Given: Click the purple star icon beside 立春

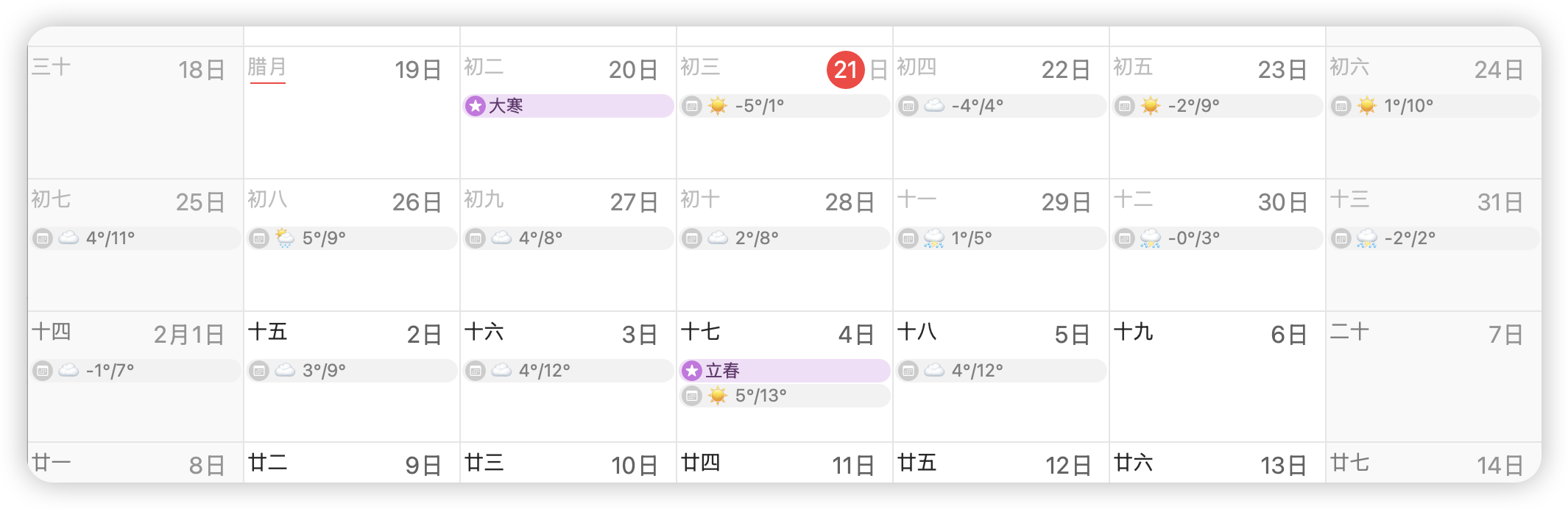Looking at the screenshot, I should [692, 371].
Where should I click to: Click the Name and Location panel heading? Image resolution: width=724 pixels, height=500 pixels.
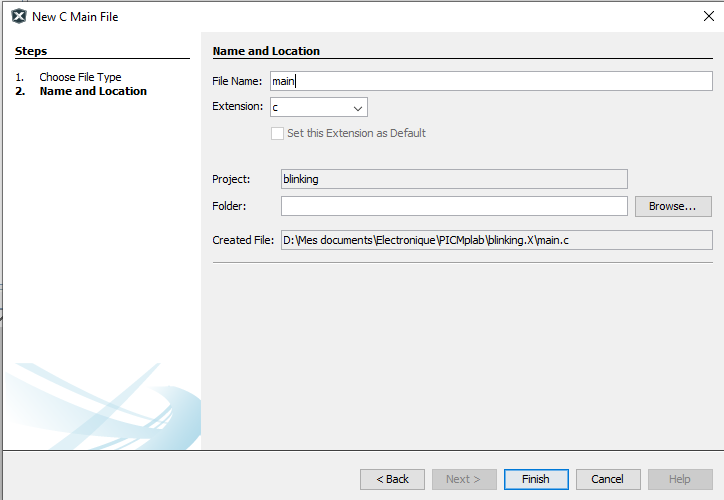266,51
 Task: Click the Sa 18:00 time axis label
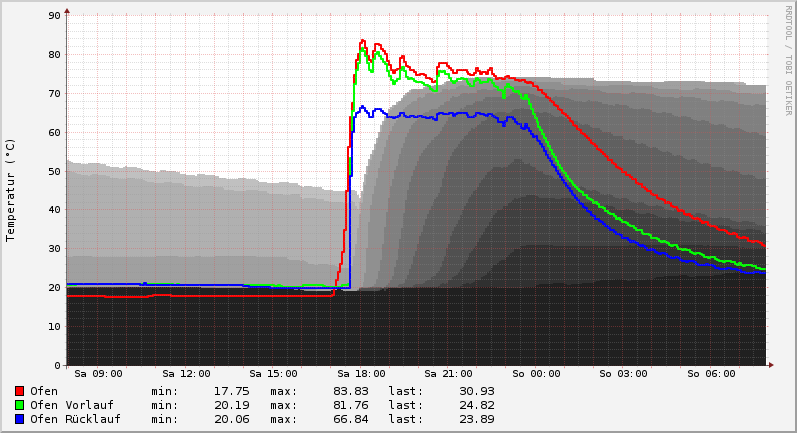361,374
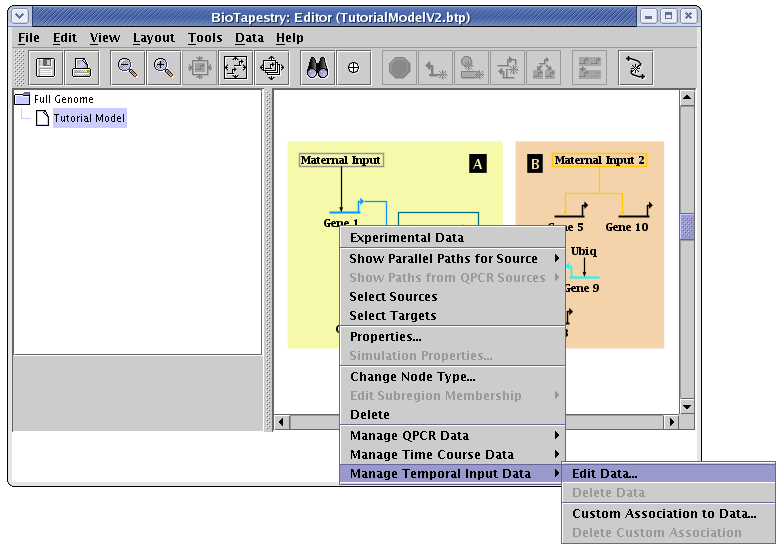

****************

What you have to do
The material shown above is to be repeated verbatim, and its pictures are to be omitted.

Solution below
Given: Click the purple star icon beside 立春

Looking at the screenshot, I should [692, 371].
Where should I click to: Click the Name and Location panel heading? Image resolution: width=724 pixels, height=500 pixels.
266,51
 Task: Click the Sa 18:00 time axis label
361,374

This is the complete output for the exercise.